As you can probably tell by now, Father’s Day (and the weeks running up to it) have no become the defacto time for brands to think about dads in their marketing campaigns. Whilst it will be nice if they remember us for the rest of the year, I’m not going to look a gift horse in the mouth…
The latest clever brand who are thinking about dads are fancy-pants clothing (and other stuff) shop The White Stuff. They’re running a Father’s Day campaign called “Don’t be a Dull Dad“, and anyone can get involved. All you need is a good ‘Dad Joke’ – and let’s face it, what self-respecting dad doesn’t have a few of those tucked away? Tell them about it on their website or Twitter and you could win a night out for you and your dad, courtesy of the White Stuff people.
If your funny bone is a little rusty, or you just need reminding about the high-quality of dad jokes, they’ve asked me a few questions – and my answers may inspire you. Or make you groan – it’s a fine line and I toe-it lightly… I take it as a pride-point that my colleagues at work often compliment me (or are they mocking me? hmm…) for my “Dad Jokes”, so I’m only too happy to share a few…
What is your go to funny joke?
I’m not sure I’ve got a “go to” joke per-say – I’ve probably got a whole collection of them in my arsenal. But my *current* favourite – and this definitely qualifies as a dad joke, I’m sure you’ll agree – is the following… which makes more sense when read out loud!
Q: What is the most common Owl in the world?
A: The Teat Owl
What is a guaranteed way to make your kid/s laugh?
Like me, both of my boys are incredibly ticklish, so that’s an easy one – though my wife sometimes tells me it’s a little cruel! Failing that, my boys are fairly easy to make laugh – changing the lyrics to songs they know, hitting myself in the head “by accident”, comedy prat-falls – all usually raise a laugh in our house.
When was the last time you laughed in the last two weeks?
I sort of hope this is a trick question – if you don’t laugh at least 20 times a day, you’re doing something seriously wrong with your life, in my opinion. Even in the midst of my most stressful work days, or tiring home days, I make a point to laugh regularly – even if you’re only doing the old “You’ve got to laugh at how crazy this is” trick. But the technical answer to this question is probably within the last 10 minutes.

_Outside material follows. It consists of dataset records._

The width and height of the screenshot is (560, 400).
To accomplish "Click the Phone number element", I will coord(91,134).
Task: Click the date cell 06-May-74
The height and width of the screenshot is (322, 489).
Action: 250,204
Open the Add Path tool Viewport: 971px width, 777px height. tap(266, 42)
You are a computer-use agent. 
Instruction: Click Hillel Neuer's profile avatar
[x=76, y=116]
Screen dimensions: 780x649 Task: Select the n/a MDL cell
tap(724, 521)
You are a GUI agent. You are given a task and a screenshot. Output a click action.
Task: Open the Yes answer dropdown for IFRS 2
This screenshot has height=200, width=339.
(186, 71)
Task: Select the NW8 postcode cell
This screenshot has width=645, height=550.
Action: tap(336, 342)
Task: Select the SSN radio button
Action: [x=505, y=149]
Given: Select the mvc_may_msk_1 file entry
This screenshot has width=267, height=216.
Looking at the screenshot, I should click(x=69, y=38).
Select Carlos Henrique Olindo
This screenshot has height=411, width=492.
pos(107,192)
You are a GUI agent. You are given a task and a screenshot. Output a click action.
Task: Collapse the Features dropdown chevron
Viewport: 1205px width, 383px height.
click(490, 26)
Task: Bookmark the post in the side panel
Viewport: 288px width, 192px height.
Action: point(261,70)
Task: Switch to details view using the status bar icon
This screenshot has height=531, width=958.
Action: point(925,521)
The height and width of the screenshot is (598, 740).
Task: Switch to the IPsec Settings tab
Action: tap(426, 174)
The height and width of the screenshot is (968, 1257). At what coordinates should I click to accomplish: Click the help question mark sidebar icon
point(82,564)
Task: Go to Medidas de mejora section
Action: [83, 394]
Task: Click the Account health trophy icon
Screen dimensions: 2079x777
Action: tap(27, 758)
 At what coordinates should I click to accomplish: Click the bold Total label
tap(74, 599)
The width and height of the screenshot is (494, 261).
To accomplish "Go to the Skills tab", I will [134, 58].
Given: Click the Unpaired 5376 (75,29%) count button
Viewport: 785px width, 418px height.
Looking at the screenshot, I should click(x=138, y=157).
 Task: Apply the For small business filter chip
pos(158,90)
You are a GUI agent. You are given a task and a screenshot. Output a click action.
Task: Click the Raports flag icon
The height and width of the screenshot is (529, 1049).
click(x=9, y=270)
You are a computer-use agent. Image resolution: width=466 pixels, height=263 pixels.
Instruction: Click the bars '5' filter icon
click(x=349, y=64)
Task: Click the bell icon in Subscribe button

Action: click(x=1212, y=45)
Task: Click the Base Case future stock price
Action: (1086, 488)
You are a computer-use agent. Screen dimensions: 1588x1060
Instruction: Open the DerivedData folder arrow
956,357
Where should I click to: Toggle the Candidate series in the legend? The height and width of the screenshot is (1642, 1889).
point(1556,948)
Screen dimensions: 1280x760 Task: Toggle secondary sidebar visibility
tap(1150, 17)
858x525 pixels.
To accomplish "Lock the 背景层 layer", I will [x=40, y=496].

Who is the funniest person you know?
Probably my wife, though she’s argue this point. She’s a different sort of “funny” to a lot of people I know – because she’s a bit of an introvert, she doesn’t tell jokes per-say, but she often makes VERY witty observations or sarcastic comments. She usually does it very quietly, then tells me off when I repeat them louder so that more people can hear. If you’ve seen me post something funny on Twitter, there’s a 50/50 chance that I stole it from her first…
No! I don’t think my children would appreciate it if I embarrassed them on purpose – not at such a young age, anyway. I suspect I’m embarrassing enough as it is unintentionally, without trying to do it on purpose, too! Maybe when they’re grumpy teenagers I’ll feel differently.
When was the last time you made someone else laugh?
Hopefully within the last few hours, though I don’t really keep track of these things. It feels a bit cocky to answer this really!
What is the worst joke you have heard?
I suspect a lot of people would class my jokes as *their* worst. But I don’t think there’s any such thing as a bad joke really – only jokes that don’t work. But even they can be funny. Freddie (3) often tries to adapt his favourite joke (“Why don’t bears wear socks? Because they’ve got bare feet!”) into his own variations (“Why don’t bears wear shoes? Because they are shoes!”) – but even his failures make me laugh, sometimes even more than he was hoping.
Here’s 5 more great dad jokes to finish you off with…
“Can you smell oranges?” (No) “What, not even if they’re right by your nose?”
“Did you hear about the magical tractor? It turned into a field”
“A Bear walks into a bar and says ‘Two pints…….. and some peanuts’. Barman says ‘Why the big pause?’ ‘Because I’m a bear!'”
“What’s ET short for? Because he’s only got little legs.”
“Which is the only cheese you’re not allowed? Nacho cheese!”